Inikah yang disebut demokrasi semu atau palsu? Semudah itukah rakyat Bandung percaya terhadap "logika spanduk" ini? Bukankah selama ini rakyat Bandung terkenal cerdas, kritis, dan skeptis terhadap setiap pesan yang menerpa mereka melalui media apa pun?

Bila kelak proyek PLTSa itu menimbulkan dampak buruk, misalnya bencana serius seperti yang dikuatirkan oleh Pak Otto tersebut, maka bisa jadi Pemkot dan DPRD Kota Bandung de-ngan enteng berkilah, "PLTSa ini kan keputusan rakyat Bandung sendiri. Masih ingat kan bagaimana dahulu rakyat Bandung mendukung penuh PLTSa ini melalui ribuan spanduk berukuran raksasa yang dipajang di semua penjuru kota ini?"

Semua warga kota Bandung, bahkan orang luar Bandung pun, pastilah setuju dan mendukung penuh kerja keras Pemkot Bandung bersama rakyat kota ini untuk menangani masalah sampah secara ajeg dan profesional. Kita tentu tak mau lagi Bandung meraih "anugerah" dari Menteri Negara Lingkungan Hidup berupa predikat "Kota Terkotor". Kita pun merasa sangat malu kota kita ini dua tahun lalu dijuluki "Bandung Lautan Sampah".
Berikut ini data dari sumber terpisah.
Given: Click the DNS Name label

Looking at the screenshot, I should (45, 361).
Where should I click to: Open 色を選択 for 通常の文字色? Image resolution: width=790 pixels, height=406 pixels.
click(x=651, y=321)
Akan tetapi, hingga kini kita masih sangat penasaran dan terus menanti jawaban ilmiah dari LPM ITB terhadap sembilan pernyataan dan pertanyaan skeptis dan kritis Pak Otto di atas, dan pendapat tiga ilmuwan yang berbicara dalam diskusi tersebut. Kita juga ingin tahu jawaban pihak Pemkot Bandung, PD Kebersihan, dan PT BRIL terhadap kajian kritis para pakar lingkungan tersebut.
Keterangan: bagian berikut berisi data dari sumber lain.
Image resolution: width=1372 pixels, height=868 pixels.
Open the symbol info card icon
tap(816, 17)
Rakyat Bandung juga perlu dan berhak tahu, siapa pemilik PT BRIL, berapa modalnya, dan berapa ahlinya yang akan mengoperasikan mesin tersebut? Apakah para ahlinya cukup berpengalaman mengolah sampah? Apakah perusahaan itu memiliki pengalaman dalam industri pengolahan sampah? Bila, ya, kapan, berapa lama, dan di mana? Perusahaan di negara mana yang ia jadikan sebagai rujukan atau contoh yang bagus ditiru? Apakah PT BRIL mengasuransikan semua penduduk Gedebage dan sekitarnya?

Meskipun ada anggota DPRD Kota Bandung yang menegaskan bahwa PLTSa ini sudah keputusan final, dan pihaknya merasa wajib mengawalnya hingga terwujud, kita, rakyat Bandung, tetap menanti jawaban logis dan ilmiah dari LPM ITB, Pemkot Bandung, dan PT BRIL. Investasi a-wal projek raksasa ini jelas menggunakan uang rakyat Bandung. Nanti, dalam pengoperasiannya, sehari-hari sang operator juga memakai uang rakyat Bandung. Oleh karena itu, Pemkot dan DPRD Kota Bandung harus mau dengan rendah hati mendengarkan, menyimak, dan memerhatikan dengan seksama aneka suara rakyat Bandung.

Janganlah hanya mendengarkan suara mereka yang berpikir dan bertindak Machiavellis (tujuan menghalalkan cara) serta sangat pragmatis, yang terpenting "UUD" ("ujung-ujungnya duit")!